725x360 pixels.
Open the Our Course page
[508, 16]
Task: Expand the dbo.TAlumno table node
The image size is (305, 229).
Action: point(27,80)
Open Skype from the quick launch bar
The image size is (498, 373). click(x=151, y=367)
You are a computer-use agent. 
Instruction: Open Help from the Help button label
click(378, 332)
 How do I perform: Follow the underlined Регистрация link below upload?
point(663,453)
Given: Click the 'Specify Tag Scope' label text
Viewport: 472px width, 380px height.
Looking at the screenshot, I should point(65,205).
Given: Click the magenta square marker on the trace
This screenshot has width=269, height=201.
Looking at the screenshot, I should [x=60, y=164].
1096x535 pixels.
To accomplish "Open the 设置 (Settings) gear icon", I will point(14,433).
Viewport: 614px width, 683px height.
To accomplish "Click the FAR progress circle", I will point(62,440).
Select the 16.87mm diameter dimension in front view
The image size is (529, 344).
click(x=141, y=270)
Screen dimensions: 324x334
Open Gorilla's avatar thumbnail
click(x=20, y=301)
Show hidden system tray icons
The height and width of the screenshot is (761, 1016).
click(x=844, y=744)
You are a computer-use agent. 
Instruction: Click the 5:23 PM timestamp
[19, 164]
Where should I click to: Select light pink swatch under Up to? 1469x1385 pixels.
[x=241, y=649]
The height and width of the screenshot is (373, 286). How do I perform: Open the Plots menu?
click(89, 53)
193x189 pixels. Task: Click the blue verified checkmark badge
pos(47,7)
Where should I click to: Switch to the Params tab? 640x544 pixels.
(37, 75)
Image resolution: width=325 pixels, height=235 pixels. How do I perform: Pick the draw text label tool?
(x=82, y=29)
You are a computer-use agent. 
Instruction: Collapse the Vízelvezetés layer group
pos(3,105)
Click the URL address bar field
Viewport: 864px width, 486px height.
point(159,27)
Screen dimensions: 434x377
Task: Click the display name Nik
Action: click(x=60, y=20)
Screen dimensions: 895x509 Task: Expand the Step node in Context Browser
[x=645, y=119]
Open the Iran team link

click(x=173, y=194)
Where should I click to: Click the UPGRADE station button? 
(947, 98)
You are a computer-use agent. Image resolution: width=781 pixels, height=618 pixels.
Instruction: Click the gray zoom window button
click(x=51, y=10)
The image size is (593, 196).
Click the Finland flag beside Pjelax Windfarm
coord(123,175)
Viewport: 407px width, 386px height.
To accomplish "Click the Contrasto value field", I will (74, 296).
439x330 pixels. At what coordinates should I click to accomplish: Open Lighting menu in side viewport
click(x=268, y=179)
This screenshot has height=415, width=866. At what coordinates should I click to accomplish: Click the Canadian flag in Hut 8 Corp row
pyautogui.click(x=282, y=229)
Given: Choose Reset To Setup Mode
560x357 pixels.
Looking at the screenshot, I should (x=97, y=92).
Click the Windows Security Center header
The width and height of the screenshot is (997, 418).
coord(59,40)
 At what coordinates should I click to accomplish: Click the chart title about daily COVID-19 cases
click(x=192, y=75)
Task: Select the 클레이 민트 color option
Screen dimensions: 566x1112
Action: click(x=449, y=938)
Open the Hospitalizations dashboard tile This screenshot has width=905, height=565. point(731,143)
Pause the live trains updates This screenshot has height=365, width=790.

++++++++

> WHAT NEEDS TO BE DONE:
Every entry shown above should be transcribed without alteration.

> REPLY TO THE TASK:
725x360 pixels.
Open the Our Course page
[508, 16]
Task: Expand the dbo.TAlumno table node
The image size is (305, 229).
Action: point(27,80)
Open Skype from the quick launch bar
The image size is (498, 373). click(x=151, y=367)
You are a computer-use agent. 
Instruction: Open Help from the Help button label
click(378, 332)
 How do I perform: Follow the underlined Регистрация link below upload?
point(663,453)
Given: Click the 'Specify Tag Scope' label text
Viewport: 472px width, 380px height.
Looking at the screenshot, I should point(65,205).
Given: Click the magenta square marker on the trace
This screenshot has width=269, height=201.
Looking at the screenshot, I should [x=60, y=164].
1096x535 pixels.
To accomplish "Open the 设置 (Settings) gear icon", I will point(14,433).
Viewport: 614px width, 683px height.
To accomplish "Click the FAR progress circle", I will point(62,440).
Select the 16.87mm diameter dimension in front view
The image size is (529, 344).
click(x=141, y=270)
Screen dimensions: 324x334
Open Gorilla's avatar thumbnail
click(x=20, y=301)
Show hidden system tray icons
The height and width of the screenshot is (761, 1016).
click(x=844, y=744)
You are a computer-use agent. 
Instruction: Click the 5:23 PM timestamp
[19, 164]
Where should I click to: Select light pink swatch under Up to? 1469x1385 pixels.
[x=241, y=649]
The height and width of the screenshot is (373, 286). How do I perform: Open the Plots menu?
click(89, 53)
193x189 pixels. Task: Click the blue verified checkmark badge
pos(47,7)
Where should I click to: Switch to the Params tab? 640x544 pixels.
(37, 75)
Image resolution: width=325 pixels, height=235 pixels. How do I perform: Pick the draw text label tool?
(x=82, y=29)
You are a computer-use agent. 
Instruction: Collapse the Vízelvezetés layer group
pos(3,105)
Click the URL address bar field
Viewport: 864px width, 486px height.
point(159,27)
Screen dimensions: 434x377
Task: Click the display name Nik
Action: click(x=60, y=20)
Screen dimensions: 895x509 Task: Expand the Step node in Context Browser
[x=645, y=119]
Open the Iran team link

click(x=173, y=194)
Where should I click to: Click the UPGRADE station button? 
(947, 98)
You are a computer-use agent. Image resolution: width=781 pixels, height=618 pixels.
Instruction: Click the gray zoom window button
click(x=51, y=10)
The image size is (593, 196).
Click the Finland flag beside Pjelax Windfarm
coord(123,175)
Viewport: 407px width, 386px height.
To accomplish "Click the Contrasto value field", I will (74, 296).
439x330 pixels. At what coordinates should I click to accomplish: Open Lighting menu in side viewport
click(x=268, y=179)
This screenshot has height=415, width=866. At what coordinates should I click to accomplish: Click the Canadian flag in Hut 8 Corp row
pyautogui.click(x=282, y=229)
Given: Choose Reset To Setup Mode
560x357 pixels.
Looking at the screenshot, I should (x=97, y=92).
Click the Windows Security Center header
The width and height of the screenshot is (997, 418).
coord(59,40)
 At what coordinates should I click to accomplish: Click the chart title about daily COVID-19 cases
click(x=192, y=75)
Task: Select the 클레이 민트 color option
Screen dimensions: 566x1112
Action: click(x=449, y=938)
Open the Hospitalizations dashboard tile This screenshot has width=905, height=565. point(731,143)
Pause the live trains updates This screenshot has height=365, width=790.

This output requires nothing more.